We just don't learn anymore. We read, but we don't absorb. We might search, and we might discover things, but less and less, people don't feel as obligated to grasp what it is they've found. We don't even write, we just type and - actually, I was going to say push a pen, but I doubt that's going to be around much longer (it was good knowing you, cursive script).

I might be able to Street View most of the world, the pits of the ocean, and even the surface of the moon, and that's all amazing, because I wouldn't get a chance to see any of that kind of stuff so up-close without that technology. But it's as meaningful to touch and learning for me as cotton candy is vital to my body as a source of iron and vitamins.

This goofy technology is fun. But at the same time, though, it doesn't supplant the need for experience and memory and learning. It doesn't efface the need for still touching something.

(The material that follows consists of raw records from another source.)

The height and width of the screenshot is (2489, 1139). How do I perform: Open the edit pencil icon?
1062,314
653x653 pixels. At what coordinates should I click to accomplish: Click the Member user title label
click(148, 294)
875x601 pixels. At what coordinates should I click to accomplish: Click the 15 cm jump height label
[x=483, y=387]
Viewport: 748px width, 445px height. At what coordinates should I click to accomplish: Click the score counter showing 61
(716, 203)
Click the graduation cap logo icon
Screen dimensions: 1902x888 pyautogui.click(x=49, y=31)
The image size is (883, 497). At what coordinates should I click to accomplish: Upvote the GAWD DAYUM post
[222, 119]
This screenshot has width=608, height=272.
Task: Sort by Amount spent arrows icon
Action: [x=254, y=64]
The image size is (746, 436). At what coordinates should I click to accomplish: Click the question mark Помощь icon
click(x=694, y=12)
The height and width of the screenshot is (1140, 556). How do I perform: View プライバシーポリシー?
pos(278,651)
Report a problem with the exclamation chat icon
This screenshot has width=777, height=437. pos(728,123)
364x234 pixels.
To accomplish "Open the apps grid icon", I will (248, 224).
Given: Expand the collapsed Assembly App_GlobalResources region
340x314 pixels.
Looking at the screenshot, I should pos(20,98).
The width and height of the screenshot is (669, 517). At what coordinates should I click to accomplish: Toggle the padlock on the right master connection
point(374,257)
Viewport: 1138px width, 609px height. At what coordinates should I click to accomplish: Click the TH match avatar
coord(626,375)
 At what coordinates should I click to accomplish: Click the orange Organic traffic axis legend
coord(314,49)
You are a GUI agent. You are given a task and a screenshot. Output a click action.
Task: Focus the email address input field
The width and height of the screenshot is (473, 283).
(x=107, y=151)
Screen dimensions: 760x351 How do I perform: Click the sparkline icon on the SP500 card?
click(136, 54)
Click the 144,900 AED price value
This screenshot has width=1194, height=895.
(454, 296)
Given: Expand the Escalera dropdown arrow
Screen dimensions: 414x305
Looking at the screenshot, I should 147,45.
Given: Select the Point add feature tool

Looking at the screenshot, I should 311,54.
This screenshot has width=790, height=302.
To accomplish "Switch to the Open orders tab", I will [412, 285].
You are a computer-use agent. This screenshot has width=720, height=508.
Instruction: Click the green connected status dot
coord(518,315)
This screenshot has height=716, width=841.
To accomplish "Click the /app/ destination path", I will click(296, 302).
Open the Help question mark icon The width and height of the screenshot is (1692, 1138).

I'm lucky that I was born at such a time that permitted me to now stand in the division between old world learning (I don't know what else to call it) and this new world surface-learning. I like that I at least got to grow up with an appreciation for touch, for actually retaining the things I learn, and not rendering myself as an intellectual halfwit crutched up by the ever-dependable Google.

However, I also feel lucky that I will die before nobody touches anything anymore. I don't live in a world I'm not touching beyond what my stupid fucking wearable technology tells me it feels like outside.